DATA SUPPLIED:
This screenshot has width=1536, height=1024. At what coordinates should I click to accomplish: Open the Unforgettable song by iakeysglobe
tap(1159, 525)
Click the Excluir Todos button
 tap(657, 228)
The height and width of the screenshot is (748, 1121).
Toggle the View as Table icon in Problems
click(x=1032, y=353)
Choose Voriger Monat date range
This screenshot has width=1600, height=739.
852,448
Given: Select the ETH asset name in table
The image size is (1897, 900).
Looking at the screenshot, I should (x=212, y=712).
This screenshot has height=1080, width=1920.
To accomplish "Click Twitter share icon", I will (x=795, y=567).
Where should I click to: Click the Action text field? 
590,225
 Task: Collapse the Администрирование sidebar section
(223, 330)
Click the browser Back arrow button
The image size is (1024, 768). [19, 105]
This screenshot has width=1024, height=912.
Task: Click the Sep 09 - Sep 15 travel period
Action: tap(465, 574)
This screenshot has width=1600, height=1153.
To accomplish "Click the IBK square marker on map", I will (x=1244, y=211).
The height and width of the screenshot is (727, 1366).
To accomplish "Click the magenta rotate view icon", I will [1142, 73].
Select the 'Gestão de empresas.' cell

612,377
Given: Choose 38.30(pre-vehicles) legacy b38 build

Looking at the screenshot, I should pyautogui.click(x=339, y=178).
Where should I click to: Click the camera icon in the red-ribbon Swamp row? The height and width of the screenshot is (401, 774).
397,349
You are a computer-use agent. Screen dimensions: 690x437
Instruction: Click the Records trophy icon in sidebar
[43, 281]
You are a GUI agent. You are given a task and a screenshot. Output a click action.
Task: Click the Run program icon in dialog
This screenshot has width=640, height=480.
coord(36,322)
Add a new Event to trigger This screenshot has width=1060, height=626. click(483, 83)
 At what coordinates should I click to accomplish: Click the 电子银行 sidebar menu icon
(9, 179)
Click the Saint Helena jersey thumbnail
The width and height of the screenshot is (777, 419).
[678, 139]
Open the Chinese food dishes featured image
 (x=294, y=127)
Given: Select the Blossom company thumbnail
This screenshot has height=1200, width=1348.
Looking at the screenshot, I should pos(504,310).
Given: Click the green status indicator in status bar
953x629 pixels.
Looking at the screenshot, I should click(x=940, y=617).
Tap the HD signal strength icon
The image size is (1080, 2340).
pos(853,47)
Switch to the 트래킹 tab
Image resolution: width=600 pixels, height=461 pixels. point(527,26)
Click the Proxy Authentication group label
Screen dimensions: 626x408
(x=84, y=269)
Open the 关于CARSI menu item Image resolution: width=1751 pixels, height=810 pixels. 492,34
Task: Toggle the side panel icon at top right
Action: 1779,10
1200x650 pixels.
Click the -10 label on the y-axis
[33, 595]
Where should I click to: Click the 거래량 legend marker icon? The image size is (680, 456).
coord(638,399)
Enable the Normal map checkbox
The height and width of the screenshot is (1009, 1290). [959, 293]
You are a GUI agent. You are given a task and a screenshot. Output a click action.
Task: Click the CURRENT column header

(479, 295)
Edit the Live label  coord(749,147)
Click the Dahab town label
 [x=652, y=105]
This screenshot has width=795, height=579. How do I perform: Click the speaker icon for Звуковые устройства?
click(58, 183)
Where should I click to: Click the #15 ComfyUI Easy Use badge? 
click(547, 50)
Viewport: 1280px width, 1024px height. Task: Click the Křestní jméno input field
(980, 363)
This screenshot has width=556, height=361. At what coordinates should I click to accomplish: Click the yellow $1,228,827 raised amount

WHAT THE TASK ASKS: Line by line, transcribe all of the records exactly.

TASK ANSWER:
This screenshot has width=1536, height=1024. At what coordinates should I click to accomplish: Open the Unforgettable song by iakeysglobe
tap(1159, 525)
Click the Excluir Todos button
 tap(657, 228)
The height and width of the screenshot is (748, 1121).
Toggle the View as Table icon in Problems
click(x=1032, y=353)
Choose Voriger Monat date range
This screenshot has width=1600, height=739.
852,448
Given: Select the ETH asset name in table
The image size is (1897, 900).
Looking at the screenshot, I should (x=212, y=712).
This screenshot has height=1080, width=1920.
To accomplish "Click Twitter share icon", I will (x=795, y=567).
Where should I click to: Click the Action text field? 
590,225
 Task: Collapse the Администрирование sidebar section
(223, 330)
Click the browser Back arrow button
The image size is (1024, 768). [19, 105]
This screenshot has width=1024, height=912.
Task: Click the Sep 09 - Sep 15 travel period
Action: tap(465, 574)
This screenshot has width=1600, height=1153.
To accomplish "Click the IBK square marker on map", I will (x=1244, y=211).
The height and width of the screenshot is (727, 1366).
To accomplish "Click the magenta rotate view icon", I will [1142, 73].
Select the 'Gestão de empresas.' cell

612,377
Given: Choose 38.30(pre-vehicles) legacy b38 build

Looking at the screenshot, I should pyautogui.click(x=339, y=178).
Where should I click to: Click the camera icon in the red-ribbon Swamp row? The height and width of the screenshot is (401, 774).
397,349
You are a computer-use agent. Screen dimensions: 690x437
Instruction: Click the Records trophy icon in sidebar
[43, 281]
You are a GUI agent. You are given a task and a screenshot. Output a click action.
Task: Click the Run program icon in dialog
This screenshot has width=640, height=480.
coord(36,322)
Add a new Event to trigger This screenshot has width=1060, height=626. click(483, 83)
 At what coordinates should I click to accomplish: Click the 电子银行 sidebar menu icon
(9, 179)
Click the Saint Helena jersey thumbnail
The width and height of the screenshot is (777, 419).
[678, 139]
Open the Chinese food dishes featured image
 (x=294, y=127)
Given: Select the Blossom company thumbnail
This screenshot has height=1200, width=1348.
Looking at the screenshot, I should pos(504,310).
Given: Click the green status indicator in status bar
953x629 pixels.
Looking at the screenshot, I should click(x=940, y=617).
Tap the HD signal strength icon
The image size is (1080, 2340).
pos(853,47)
Switch to the 트래킹 tab
Image resolution: width=600 pixels, height=461 pixels. point(527,26)
Click the Proxy Authentication group label
Screen dimensions: 626x408
(x=84, y=269)
Open the 关于CARSI menu item Image resolution: width=1751 pixels, height=810 pixels. 492,34
Task: Toggle the side panel icon at top right
Action: 1779,10
1200x650 pixels.
Click the -10 label on the y-axis
[33, 595]
Where should I click to: Click the 거래량 legend marker icon? The image size is (680, 456).
coord(638,399)
Enable the Normal map checkbox
The height and width of the screenshot is (1009, 1290). [959, 293]
You are a GUI agent. You are given a task and a screenshot. Output a click action.
Task: Click the CURRENT column header

(479, 295)
Edit the Live label  coord(749,147)
Click the Dahab town label
 [x=652, y=105]
This screenshot has width=795, height=579. How do I perform: Click the speaker icon for Звуковые устройства?
click(58, 183)
Where should I click to: Click the #15 ComfyUI Easy Use badge? 
click(547, 50)
Viewport: 1280px width, 1024px height. Task: Click the Křestní jméno input field
(980, 363)
This screenshot has width=556, height=361. At what coordinates should I click to accomplish: Click the yellow $1,228,827 raised amount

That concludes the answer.